■ WHAT IS EXPECTED: I would like the listing below retyped exactly, line by line.

■ DATA:
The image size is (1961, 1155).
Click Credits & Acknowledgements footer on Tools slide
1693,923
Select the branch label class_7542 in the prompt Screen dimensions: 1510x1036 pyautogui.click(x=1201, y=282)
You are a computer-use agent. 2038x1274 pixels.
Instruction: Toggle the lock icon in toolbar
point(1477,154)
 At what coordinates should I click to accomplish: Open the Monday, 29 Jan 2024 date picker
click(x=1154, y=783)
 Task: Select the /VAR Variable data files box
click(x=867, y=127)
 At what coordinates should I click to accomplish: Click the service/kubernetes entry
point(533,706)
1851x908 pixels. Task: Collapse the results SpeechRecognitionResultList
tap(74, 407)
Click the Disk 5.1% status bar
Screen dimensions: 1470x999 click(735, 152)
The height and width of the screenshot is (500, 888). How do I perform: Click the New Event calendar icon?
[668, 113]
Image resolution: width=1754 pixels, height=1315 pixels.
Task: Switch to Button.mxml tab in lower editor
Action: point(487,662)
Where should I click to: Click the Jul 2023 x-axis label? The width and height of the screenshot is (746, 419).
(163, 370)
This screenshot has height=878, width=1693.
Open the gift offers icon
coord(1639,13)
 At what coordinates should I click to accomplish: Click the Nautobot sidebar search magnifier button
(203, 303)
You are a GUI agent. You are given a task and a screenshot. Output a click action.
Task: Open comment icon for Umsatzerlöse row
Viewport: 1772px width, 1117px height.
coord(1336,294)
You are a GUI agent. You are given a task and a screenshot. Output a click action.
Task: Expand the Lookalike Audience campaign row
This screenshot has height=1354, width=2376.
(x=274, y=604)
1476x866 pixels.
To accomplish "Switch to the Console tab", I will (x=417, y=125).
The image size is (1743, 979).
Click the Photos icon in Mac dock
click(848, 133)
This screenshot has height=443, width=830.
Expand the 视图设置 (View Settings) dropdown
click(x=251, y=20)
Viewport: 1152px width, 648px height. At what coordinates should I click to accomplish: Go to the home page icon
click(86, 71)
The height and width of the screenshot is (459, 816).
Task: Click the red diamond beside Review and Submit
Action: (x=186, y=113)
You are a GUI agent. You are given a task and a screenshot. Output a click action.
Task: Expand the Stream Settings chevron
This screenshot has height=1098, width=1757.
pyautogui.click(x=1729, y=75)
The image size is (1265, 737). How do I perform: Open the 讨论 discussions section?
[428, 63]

■ SOLVED EXERCISE:
The image size is (1961, 1155).
Click Credits & Acknowledgements footer on Tools slide
1693,923
Select the branch label class_7542 in the prompt Screen dimensions: 1510x1036 pyautogui.click(x=1201, y=282)
You are a computer-use agent. 2038x1274 pixels.
Instruction: Toggle the lock icon in toolbar
point(1477,154)
 At what coordinates should I click to accomplish: Open the Monday, 29 Jan 2024 date picker
click(x=1154, y=783)
 Task: Select the /VAR Variable data files box
click(x=867, y=127)
 At what coordinates should I click to accomplish: Click the service/kubernetes entry
point(533,706)
1851x908 pixels. Task: Collapse the results SpeechRecognitionResultList
tap(74, 407)
Click the Disk 5.1% status bar
Screen dimensions: 1470x999 click(735, 152)
The height and width of the screenshot is (500, 888). How do I perform: Click the New Event calendar icon?
[668, 113]
Image resolution: width=1754 pixels, height=1315 pixels.
Task: Switch to Button.mxml tab in lower editor
Action: point(487,662)
Where should I click to: Click the Jul 2023 x-axis label? The width and height of the screenshot is (746, 419).
(163, 370)
This screenshot has height=878, width=1693.
Open the gift offers icon
coord(1639,13)
 At what coordinates should I click to accomplish: Click the Nautobot sidebar search magnifier button
(203, 303)
You are a GUI agent. You are given a task and a screenshot. Output a click action.
Task: Open comment icon for Umsatzerlöse row
Viewport: 1772px width, 1117px height.
coord(1336,294)
You are a GUI agent. You are given a task and a screenshot. Output a click action.
Task: Expand the Lookalike Audience campaign row
This screenshot has height=1354, width=2376.
(x=274, y=604)
1476x866 pixels.
To accomplish "Switch to the Console tab", I will (x=417, y=125).
The image size is (1743, 979).
Click the Photos icon in Mac dock
click(848, 133)
This screenshot has height=443, width=830.
Expand the 视图设置 (View Settings) dropdown
click(x=251, y=20)
Viewport: 1152px width, 648px height. At what coordinates should I click to accomplish: Go to the home page icon
click(86, 71)
The height and width of the screenshot is (459, 816).
Task: Click the red diamond beside Review and Submit
Action: (x=186, y=113)
You are a GUI agent. You are given a task and a screenshot. Output a click action.
Task: Expand the Stream Settings chevron
This screenshot has height=1098, width=1757.
pyautogui.click(x=1729, y=75)
The image size is (1265, 737). How do I perform: Open the 讨论 discussions section?
[428, 63]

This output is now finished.